Image“…Consolidation robs communities of important assets: their children and their schools. Consolidation may seem efficient based on pupil-to-teacher ratios, costs per pupil, and the promise of improved curriculum and higher test scores. But it is hardly efficient, given the costs of transportation and the time children spend away from the school and their families.


School and community leaders who promote consolidation may think they have the well-being of children in mind, but their emphasis on per-unit cost treats students as if they are assembly-line products and not children with differing needs, personalities, and dreams.


Rural schools have provided their communities with doctors, lawyers, ministers, merchants, farmers, and laborers for generations. The notion of schools at the center of rural communities is hardly new. Nor is the idea of child-centered education….”







4 responses to “Consolidation: What Is It Good For?

  1. It is definitely not student centered. i am beside myself watching things unfold. Standards Based College/Career readiness, what a crock. You should have seen the huge waste of paper that my child received for a report card. The poor teachers, what a colossal waste of paper and time. Just give me one grade, not these foolish numbers that mean absolutely nothing. it is unbelievable to me that administrators will not think outside the box. Why do we want to standardize our kids? They are all special individuals with unique abilities and talents? Do we want to develop this? Do not assume that all kids want to go to a four year school, or to college at all. They need to be offered general courses, vocational courses, business, college, and technology courses. Instead we are more worried about common core, standards, college and career readiness. Lets start thinking outside the box and meeting individual kids needs, challenging those that need it and helping those who need it.
    I am tired of administration not listening to parents. They hear us, but for whatever reason, they do not care. A great example of this is science. My child has not learned a whole lot this year, and the science fair was so poor, not due to the freshman, but a lack of direction and organization from the teacher. Our kids deserve to be challenged in science and have a great program. Why wouldn’t administration want this for our students? The question deserves an answer. The students are not happy with this, I hear a lot of complaining.
    Another issue is nit picking these kids. Take care of the problems, stop creating them. Stop holding things against the kids who are outspoken.
    Katahdin can be a great school again, it is time for the parents to get involved and outspoken in their children’s education. Time for thinking outside the foolish standards. No more dumbing our kids education down.
    On a positive note, I would like to thank all the great and dedicated teachers at Katahdin, the ones that are positive role models and have made this year better for the students.
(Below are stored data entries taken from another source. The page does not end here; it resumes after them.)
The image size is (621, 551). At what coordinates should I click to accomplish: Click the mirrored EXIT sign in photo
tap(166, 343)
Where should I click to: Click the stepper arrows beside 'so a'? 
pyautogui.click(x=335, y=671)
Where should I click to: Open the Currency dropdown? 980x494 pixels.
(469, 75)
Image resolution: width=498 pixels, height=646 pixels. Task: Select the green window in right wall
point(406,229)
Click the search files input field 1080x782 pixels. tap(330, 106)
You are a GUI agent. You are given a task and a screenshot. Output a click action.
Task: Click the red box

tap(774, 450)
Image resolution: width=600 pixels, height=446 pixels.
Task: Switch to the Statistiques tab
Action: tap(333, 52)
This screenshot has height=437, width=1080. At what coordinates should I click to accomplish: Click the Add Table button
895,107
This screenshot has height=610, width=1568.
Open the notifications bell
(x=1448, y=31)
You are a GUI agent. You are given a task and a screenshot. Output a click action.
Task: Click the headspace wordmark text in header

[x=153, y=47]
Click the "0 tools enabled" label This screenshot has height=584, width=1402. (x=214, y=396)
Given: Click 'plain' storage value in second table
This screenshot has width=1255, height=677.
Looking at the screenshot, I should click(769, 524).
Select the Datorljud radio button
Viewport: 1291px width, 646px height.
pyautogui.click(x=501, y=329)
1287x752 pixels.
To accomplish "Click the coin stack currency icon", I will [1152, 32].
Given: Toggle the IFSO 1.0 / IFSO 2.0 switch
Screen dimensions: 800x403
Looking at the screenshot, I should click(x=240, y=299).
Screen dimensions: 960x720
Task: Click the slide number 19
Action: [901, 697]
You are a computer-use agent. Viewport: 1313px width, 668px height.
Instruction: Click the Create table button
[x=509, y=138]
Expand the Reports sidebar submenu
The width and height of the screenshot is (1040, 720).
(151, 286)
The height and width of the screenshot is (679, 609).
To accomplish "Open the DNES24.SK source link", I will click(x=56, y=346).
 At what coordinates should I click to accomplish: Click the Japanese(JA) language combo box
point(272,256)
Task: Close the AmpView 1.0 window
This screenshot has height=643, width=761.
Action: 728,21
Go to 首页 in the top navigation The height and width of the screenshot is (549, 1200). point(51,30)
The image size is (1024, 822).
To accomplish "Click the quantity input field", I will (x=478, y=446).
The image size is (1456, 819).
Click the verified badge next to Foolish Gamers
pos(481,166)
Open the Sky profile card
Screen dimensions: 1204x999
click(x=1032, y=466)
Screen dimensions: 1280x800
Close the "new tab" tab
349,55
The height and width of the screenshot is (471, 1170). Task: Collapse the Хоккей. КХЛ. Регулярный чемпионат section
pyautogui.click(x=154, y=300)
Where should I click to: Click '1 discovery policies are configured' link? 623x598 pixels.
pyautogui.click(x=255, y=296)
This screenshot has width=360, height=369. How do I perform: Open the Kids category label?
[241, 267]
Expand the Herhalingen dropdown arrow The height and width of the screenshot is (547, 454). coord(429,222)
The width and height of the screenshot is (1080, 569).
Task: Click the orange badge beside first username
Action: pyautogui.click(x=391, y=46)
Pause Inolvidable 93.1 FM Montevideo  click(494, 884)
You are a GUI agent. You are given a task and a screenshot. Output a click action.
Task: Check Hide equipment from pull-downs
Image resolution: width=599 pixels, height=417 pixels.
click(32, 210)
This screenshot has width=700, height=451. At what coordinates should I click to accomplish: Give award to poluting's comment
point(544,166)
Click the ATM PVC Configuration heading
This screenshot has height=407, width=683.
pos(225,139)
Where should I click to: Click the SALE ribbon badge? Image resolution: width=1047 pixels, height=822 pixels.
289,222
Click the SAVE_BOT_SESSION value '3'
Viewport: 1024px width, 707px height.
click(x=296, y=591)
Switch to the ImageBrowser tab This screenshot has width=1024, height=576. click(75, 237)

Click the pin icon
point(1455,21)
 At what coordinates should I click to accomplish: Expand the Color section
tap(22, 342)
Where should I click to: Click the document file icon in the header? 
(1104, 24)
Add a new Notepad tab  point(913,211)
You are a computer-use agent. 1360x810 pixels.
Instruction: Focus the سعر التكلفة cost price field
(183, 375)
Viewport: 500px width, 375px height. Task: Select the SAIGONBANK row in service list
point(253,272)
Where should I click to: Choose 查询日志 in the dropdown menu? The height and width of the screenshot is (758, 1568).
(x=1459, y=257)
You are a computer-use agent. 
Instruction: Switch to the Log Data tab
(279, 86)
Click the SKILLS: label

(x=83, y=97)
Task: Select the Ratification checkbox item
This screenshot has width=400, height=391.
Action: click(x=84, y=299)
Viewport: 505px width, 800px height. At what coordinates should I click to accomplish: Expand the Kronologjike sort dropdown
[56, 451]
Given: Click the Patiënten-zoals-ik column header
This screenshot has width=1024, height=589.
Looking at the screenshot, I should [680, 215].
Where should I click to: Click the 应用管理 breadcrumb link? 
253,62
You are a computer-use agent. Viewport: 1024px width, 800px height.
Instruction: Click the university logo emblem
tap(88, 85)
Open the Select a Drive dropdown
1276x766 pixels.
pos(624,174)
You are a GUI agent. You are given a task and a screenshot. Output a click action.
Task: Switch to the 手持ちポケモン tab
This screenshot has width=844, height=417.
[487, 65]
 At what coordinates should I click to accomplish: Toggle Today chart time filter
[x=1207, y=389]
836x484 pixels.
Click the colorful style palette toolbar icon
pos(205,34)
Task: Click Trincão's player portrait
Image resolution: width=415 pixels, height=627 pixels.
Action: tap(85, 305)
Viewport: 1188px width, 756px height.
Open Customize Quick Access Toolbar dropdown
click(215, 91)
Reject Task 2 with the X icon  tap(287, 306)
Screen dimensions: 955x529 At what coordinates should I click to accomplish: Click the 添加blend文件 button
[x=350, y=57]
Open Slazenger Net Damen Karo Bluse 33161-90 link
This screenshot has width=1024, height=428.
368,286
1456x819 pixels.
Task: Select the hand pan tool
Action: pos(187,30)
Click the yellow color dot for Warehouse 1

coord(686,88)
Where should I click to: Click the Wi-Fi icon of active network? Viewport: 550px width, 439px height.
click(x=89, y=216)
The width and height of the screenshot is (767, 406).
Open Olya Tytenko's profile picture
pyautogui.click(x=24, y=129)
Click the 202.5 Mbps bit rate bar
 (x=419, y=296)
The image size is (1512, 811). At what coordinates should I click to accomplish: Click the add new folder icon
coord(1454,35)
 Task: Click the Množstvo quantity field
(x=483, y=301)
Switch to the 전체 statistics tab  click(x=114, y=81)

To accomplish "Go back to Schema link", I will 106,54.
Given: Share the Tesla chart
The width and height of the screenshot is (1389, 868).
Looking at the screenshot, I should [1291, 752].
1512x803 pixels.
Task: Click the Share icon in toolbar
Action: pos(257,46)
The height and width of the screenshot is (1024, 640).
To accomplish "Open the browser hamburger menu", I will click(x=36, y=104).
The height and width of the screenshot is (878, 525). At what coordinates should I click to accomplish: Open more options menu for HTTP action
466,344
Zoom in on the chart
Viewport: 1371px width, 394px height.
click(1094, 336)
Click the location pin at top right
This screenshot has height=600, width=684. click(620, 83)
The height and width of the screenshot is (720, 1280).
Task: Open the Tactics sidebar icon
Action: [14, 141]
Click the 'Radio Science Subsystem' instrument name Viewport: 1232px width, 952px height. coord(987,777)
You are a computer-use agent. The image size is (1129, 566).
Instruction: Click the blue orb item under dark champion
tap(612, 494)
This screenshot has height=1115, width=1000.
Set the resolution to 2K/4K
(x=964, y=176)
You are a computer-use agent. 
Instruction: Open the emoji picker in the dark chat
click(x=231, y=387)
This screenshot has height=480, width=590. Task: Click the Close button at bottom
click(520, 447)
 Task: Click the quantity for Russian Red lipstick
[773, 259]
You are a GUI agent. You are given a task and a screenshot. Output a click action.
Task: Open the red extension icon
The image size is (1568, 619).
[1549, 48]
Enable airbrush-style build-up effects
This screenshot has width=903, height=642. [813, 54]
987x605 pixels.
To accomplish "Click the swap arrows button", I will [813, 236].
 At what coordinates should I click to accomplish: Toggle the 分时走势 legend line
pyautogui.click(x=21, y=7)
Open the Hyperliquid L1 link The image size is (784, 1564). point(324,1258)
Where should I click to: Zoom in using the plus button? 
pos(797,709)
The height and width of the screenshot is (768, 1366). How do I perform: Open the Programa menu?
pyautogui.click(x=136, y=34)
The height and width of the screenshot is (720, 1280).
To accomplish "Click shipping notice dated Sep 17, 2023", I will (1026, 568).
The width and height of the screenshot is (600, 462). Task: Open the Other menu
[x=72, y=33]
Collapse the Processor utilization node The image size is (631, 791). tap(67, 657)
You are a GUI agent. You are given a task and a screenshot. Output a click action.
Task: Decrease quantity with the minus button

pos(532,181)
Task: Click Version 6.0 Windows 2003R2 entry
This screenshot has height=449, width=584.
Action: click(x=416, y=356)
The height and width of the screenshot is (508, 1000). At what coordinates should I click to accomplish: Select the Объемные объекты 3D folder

  2. Standards-Based is worse than a “crock”. Rae Bates column in a recent edition of the Houlton Pioneer was the first time I had seen the term “learner centered” wedged in next to “Standards Based” with a sort of Orwellian composition crowbar — it is ANYTHING but. .. The Common Core is NOT for four-year colleges. It’s own author was quoted, “Not for STEM, and not even for selective colleges….” “…colleges most kids go to but not what most parents aspire to”. Educators brought in after they were written rejected the standards….

    Though much of this stinky, steaming pile of “reformy stuff” has flowed downhill from the State, and even the Federal government (both have sold their soul to Bill Gates – who, by the way rejects Common Core for High Tech High, and his own children) our own Administration has leveraged it; it’s costs, anyway, that did not have to occur all at once, to promote consolidation. Never let a good crisis go to waste, eh?

    The Maine DOE Website claims there are no costs at all in the switch to standards based, so they see no need to help with them. Even without the change, the LePage administration has moved aggressively to shift costs from the state onto property taxpayers.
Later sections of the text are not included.